• WRITTEN REQUEST: Rewrite all of the records below, replacing "GUI agent" with "interface assistant" wherever it occurs and keeping everything else the same.
**********
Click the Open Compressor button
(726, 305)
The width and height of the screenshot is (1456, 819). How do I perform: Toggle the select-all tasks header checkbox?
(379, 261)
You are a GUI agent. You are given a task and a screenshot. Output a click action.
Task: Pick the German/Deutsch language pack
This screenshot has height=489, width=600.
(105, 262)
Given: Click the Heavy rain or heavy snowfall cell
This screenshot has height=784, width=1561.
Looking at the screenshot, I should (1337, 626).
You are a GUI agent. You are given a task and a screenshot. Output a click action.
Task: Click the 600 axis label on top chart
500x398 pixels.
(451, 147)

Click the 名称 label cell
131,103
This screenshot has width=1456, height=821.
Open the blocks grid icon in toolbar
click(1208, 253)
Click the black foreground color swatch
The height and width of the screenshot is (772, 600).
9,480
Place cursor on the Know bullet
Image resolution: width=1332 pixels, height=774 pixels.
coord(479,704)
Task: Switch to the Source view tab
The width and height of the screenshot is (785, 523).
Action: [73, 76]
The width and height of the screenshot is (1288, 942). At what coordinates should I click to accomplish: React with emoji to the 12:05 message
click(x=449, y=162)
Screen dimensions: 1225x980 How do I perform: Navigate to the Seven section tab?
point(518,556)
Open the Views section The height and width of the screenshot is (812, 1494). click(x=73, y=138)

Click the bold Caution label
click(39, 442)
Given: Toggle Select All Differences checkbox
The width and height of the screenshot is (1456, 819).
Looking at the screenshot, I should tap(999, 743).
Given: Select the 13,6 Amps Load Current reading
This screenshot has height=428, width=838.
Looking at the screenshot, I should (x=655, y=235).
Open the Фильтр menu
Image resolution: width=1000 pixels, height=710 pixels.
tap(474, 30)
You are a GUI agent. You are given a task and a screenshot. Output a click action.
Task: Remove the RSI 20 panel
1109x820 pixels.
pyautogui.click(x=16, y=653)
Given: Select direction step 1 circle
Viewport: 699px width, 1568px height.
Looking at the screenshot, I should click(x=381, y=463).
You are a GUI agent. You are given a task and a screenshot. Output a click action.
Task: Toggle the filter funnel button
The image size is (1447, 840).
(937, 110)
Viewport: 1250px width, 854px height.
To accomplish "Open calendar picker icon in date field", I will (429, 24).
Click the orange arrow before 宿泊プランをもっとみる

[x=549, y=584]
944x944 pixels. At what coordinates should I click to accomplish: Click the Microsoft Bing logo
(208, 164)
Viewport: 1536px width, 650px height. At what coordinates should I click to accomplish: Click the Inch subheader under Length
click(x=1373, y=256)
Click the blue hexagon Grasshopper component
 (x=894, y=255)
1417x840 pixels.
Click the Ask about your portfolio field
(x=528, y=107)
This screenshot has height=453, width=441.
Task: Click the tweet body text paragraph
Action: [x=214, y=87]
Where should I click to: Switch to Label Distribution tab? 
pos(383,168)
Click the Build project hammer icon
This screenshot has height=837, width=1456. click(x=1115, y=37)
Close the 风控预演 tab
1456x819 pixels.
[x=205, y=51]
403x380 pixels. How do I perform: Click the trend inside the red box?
**********
• RESPONSE:
Click the Open Compressor button
(726, 305)
The width and height of the screenshot is (1456, 819). How do I perform: Toggle the select-all tasks header checkbox?
(379, 261)
You are a interface assistant. You are given a task and a screenshot. Output a click action.
Task: Pick the German/Deutsch language pack
This screenshot has height=489, width=600.
(105, 262)
Given: Click the Heavy rain or heavy snowfall cell
This screenshot has height=784, width=1561.
Looking at the screenshot, I should (1337, 626).
You are a interface assistant. You are given a task and a screenshot. Output a click action.
Task: Click the 600 axis label on top chart
500x398 pixels.
(451, 147)

Click the 名称 label cell
131,103
This screenshot has width=1456, height=821.
Open the blocks grid icon in toolbar
click(1208, 253)
Click the black foreground color swatch
The height and width of the screenshot is (772, 600).
9,480
Place cursor on the Know bullet
Image resolution: width=1332 pixels, height=774 pixels.
coord(479,704)
Task: Switch to the Source view tab
The width and height of the screenshot is (785, 523).
Action: [73, 76]
The width and height of the screenshot is (1288, 942). At what coordinates should I click to accomplish: React with emoji to the 12:05 message
click(x=449, y=162)
Screen dimensions: 1225x980 How do I perform: Navigate to the Seven section tab?
point(518,556)
Open the Views section The height and width of the screenshot is (812, 1494). click(x=73, y=138)

Click the bold Caution label
click(39, 442)
Given: Toggle Select All Differences checkbox
The width and height of the screenshot is (1456, 819).
Looking at the screenshot, I should tap(999, 743).
Given: Select the 13,6 Amps Load Current reading
This screenshot has height=428, width=838.
Looking at the screenshot, I should (x=655, y=235).
Open the Фильтр menu
Image resolution: width=1000 pixels, height=710 pixels.
tap(474, 30)
You are a interface assistant. You are given a task and a screenshot. Output a click action.
Task: Remove the RSI 20 panel
1109x820 pixels.
pyautogui.click(x=16, y=653)
Given: Select direction step 1 circle
Viewport: 699px width, 1568px height.
Looking at the screenshot, I should click(x=381, y=463).
You are a interface assistant. You are given a task and a screenshot. Output a click action.
Task: Toggle the filter funnel button
The image size is (1447, 840).
(937, 110)
Viewport: 1250px width, 854px height.
To accomplish "Open calendar picker icon in date field", I will (429, 24).
Click the orange arrow before 宿泊プランをもっとみる

[x=549, y=584]
944x944 pixels. At what coordinates should I click to accomplish: Click the Microsoft Bing logo
(208, 164)
Viewport: 1536px width, 650px height. At what coordinates should I click to accomplish: Click the Inch subheader under Length
click(x=1373, y=256)
Click the blue hexagon Grasshopper component
 (x=894, y=255)
1417x840 pixels.
Click the Ask about your portfolio field
(x=528, y=107)
This screenshot has height=453, width=441.
Task: Click the tweet body text paragraph
Action: [x=214, y=87]
Where should I click to: Switch to Label Distribution tab? 
pos(383,168)
Click the Build project hammer icon
This screenshot has height=837, width=1456. click(x=1115, y=37)
Close the 风控预演 tab
1456x819 pixels.
[x=205, y=51]
403x380 pixels. How do I perform: Click the trend inside the red box?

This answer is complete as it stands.